Rewrite the listing below as a JSON list of strings, with one string for each line and blank lines omitted.

● Data for the task
Start

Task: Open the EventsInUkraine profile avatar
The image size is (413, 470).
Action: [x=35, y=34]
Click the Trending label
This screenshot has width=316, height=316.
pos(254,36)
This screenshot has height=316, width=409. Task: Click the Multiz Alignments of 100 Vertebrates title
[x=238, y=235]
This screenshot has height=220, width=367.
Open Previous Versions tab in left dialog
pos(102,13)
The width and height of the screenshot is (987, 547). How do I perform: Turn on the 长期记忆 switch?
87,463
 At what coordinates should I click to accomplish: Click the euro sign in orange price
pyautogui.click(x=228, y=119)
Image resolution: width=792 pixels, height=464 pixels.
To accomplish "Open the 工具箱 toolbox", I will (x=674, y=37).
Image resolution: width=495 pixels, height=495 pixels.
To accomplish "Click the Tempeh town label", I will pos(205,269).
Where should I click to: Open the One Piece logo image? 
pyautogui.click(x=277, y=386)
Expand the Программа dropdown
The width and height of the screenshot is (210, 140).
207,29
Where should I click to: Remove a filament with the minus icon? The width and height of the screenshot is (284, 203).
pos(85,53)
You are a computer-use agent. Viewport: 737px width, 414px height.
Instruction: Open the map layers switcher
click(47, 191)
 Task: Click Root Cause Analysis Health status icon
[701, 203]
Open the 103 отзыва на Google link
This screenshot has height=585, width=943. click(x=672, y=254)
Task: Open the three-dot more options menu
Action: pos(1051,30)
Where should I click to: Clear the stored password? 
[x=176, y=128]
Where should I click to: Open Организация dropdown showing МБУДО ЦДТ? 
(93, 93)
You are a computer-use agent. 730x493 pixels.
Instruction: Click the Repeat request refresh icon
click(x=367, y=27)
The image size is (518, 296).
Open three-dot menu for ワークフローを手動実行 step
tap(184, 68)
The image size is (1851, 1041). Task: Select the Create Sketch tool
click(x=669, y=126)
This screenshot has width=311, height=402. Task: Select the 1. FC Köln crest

End

● Response to the exercise
[
  "Task: Open the EventsInUkraine profile avatar",
  "The image size is (413, 470).",
  "Action: [x=35, y=34]",
  "Click the Trending label",
  "This screenshot has width=316, height=316.",
  "pos(254,36)",
  "This screenshot has height=316, width=409. Task: Click the Multiz Alignments of 100 Vertebrates title",
  "[x=238, y=235]",
  "This screenshot has height=220, width=367.",
  "Open Previous Versions tab in left dialog",
  "pos(102,13)",
  "The width and height of the screenshot is (987, 547). How do I perform: Turn on the 长期记忆 switch?",
  "87,463",
  " At what coordinates should I click to accomplish: Click the euro sign in orange price",
  "pyautogui.click(x=228, y=119)",
  "Image resolution: width=792 pixels, height=464 pixels.",
  "To accomplish \"Open the 工具箱 toolbox\", I will (x=674, y=37).",
  "Image resolution: width=495 pixels, height=495 pixels.",
  "To accomplish \"Click the Tempeh town label\", I will pos(205,269).",
  "Where should I click to: Open the One Piece logo image? ",
  "pyautogui.click(x=277, y=386)",
  "Expand the Программа dropdown",
  "The width and height of the screenshot is (210, 140).",
  "207,29",
  "Where should I click to: Remove a filament with the minus icon? The width and height of the screenshot is (284, 203).",
  "pos(85,53)",
  "You are a computer-use agent. Viewport: 737px width, 414px height.",
  "Instruction: Open the map layers switcher",
  "click(47, 191)",
  " Task: Click Root Cause Analysis Health status icon",
  "[701, 203]",
  "Open the 103 отзыва на Google link",
  "This screenshot has height=585, width=943. click(x=672, y=254)",
  "Task: Open the three-dot more options menu",
  "Action: pos(1051,30)",
  "Where should I click to: Clear the stored password? ",
  "[x=176, y=128]",
  "Where should I click to: Open Организация dropdown showing МБУДО ЦДТ? ",
  "(93, 93)",
  "You are a computer-use agent. 730x493 pixels.",
  "Instruction: Click the Repeat request refresh icon",
  "click(x=367, y=27)",
  "The image size is (518, 296).",
  "Open three-dot menu for ワークフローを手動実行 step",
  "tap(184, 68)",
  "The image size is (1851, 1041). Task: Select the Create Sketch tool",
  "click(x=669, y=126)",
  "This screenshot has width=311, height=402. Task: Select the 1. FC Köln crest"
]